The hard drives in a RAID 0 volume are combined to form one volume which appears as a single virtual drive to the operating system. For example, two 400 GB hard drives in a RAID 0 array will appear as a single 800 GB hard drive to the operating system.
No redundancy information is stored in a RAID 0 volume. This means that if one hard drive fails, all data on both drives is lost. This lack of redundancy is also reflected by the RAID level 0, which indicates no redundancy. RAID 0 is not recommended for use in servers or other environments where data redundancy is a primary goal.
RAID 1 (mirroring)
A RAID 1 array contains two hard drives where the data between the two is mirrored in real time. Because all of the data is duplicated, the operating system treats the usable space of a RAID 1 array as the maximum size of one hard drive in the array. For example, two 400 GB hard drives in a RAID 1 array will appear as a single 400 GB hard drive to the operating system.
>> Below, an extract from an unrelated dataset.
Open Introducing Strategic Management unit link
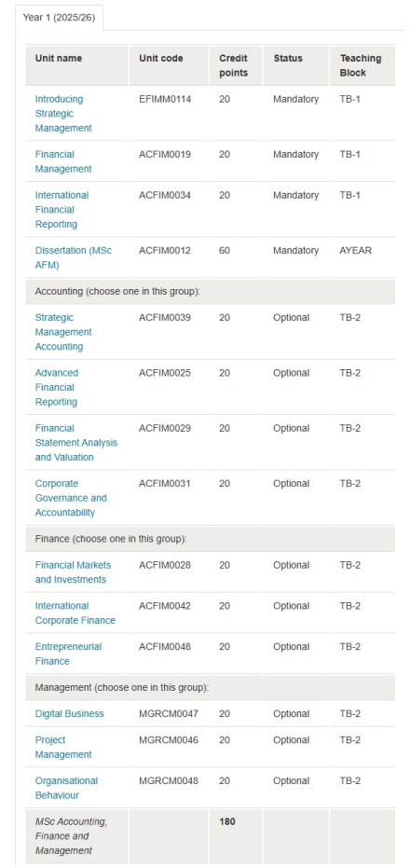[x=63, y=114]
The primary benefit of RAID 1 mirroring is that it provides good data reliability in the case of a single disk failure. When one disk drive fails, all data is immediately available on the other without any impact to the data integrity. In the case of a disk failure, the computer system will remain fully operational to ensure maximum productivity.
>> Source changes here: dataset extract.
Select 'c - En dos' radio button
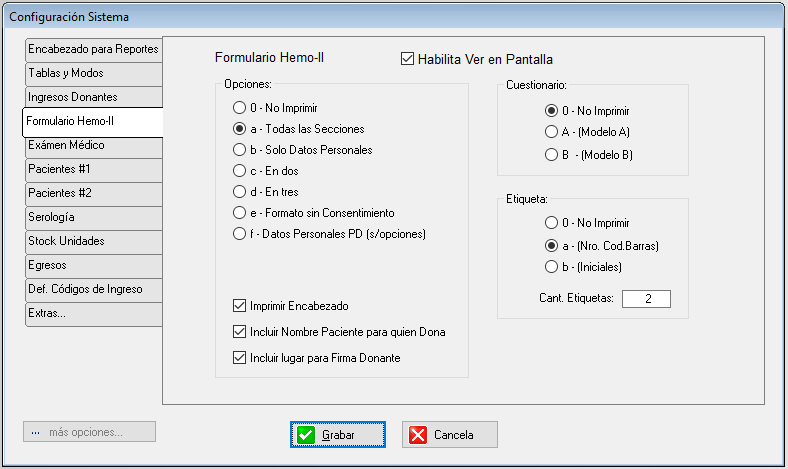788x469 pixels. point(239,170)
The performance of a RAID 1 array is greater than that of a single drive because data can be read from multiple disks – the original and the mirror – simultaneously. Disk writes do not realize the same benefit because data must first be written to one drive, then mirrored to the other.
RAID 5 (striping with parity)
A RAID 5 array contains three or more hard drives where the data is divided into manageable blocks called strips. Parity is a mathematical method for recreating data that was lost from a single drive, which increases fault-tolerance. The data and parity are striped across all the hard drives in the array. The parity is striped in a rotating sequence to reduce bottlenecks associated with the parity calculations.
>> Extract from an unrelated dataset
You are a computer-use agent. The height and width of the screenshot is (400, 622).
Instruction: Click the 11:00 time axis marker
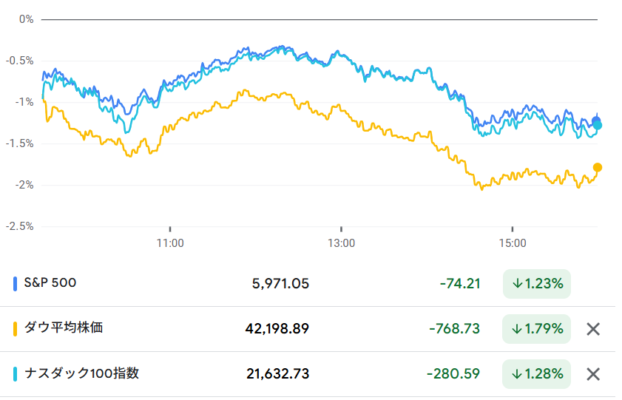coord(170,243)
The capacity of a RAID 5 array is the size of the smallest drive multiplied by one less than the number of drives in the array. The equivalent of only a single hard drive is used to store the parity information, allowing for fault-tolerance with less than the 50% capacity reduction of RAID 1. For example, three 400 GB hard drives in a RAID 5 array will appear as a single 800 GB hard drive to the operating system.
The primary benefits of RAID 5 include capacity and data protection. Because parity is used for data protection, up to 75% of the total drive capacity is usable. Further, any single drive can fail and it is possible to rebuild the data after replacing the failed hard drive with a new drive. However, the extra work of calculating the missing data will degrade the write performance to the RAID 5 volume while the volume is being rebuilt.
The read performance of a RAID 5 array is greater than that of a single drive because data can be read from multiple disks simultaneously. Disk writes do not realize the same benefit because parity must be calculated and written to all the drives.
RAID 10
A RAID 10 array uses four hard drives to create a combination of RAID levels 0 and 1 by forming a RAID 0 array from two RAID 1 arrays.
Since all of the data on the RAID 0 array is duplicated, the capacity of a RAID 10 array is the size of the RAID 0 array. For example, four 400 GB hard drives in a RAID 10 array will appear as a single 800 GB hard drive to the operating system.
The primary benefit of RAID 10 is that it combines the benefits of RAID 0 performance and RAID 1 fault-tolerance. It provides good data reliability in the case of a single drive failure. When one hard drive fails, all data is immediately available from the other half of the mirror without any impact to the data integrity. In the case of a disk failure, the computer system will remain fully operational to ensure maximum productivity. Data fault-tolerance can be restored by replacing the failed drive.
The performance of a RAID 10 array is greater than that of a single drive since data can be read from multiple disks simultaneously. Compared to a two-disk RAID 0, RAID 10 read performance is higher as data can be read from either half of the mirror, but write performance is slightly lower due to ensuring data is written out completely to the array.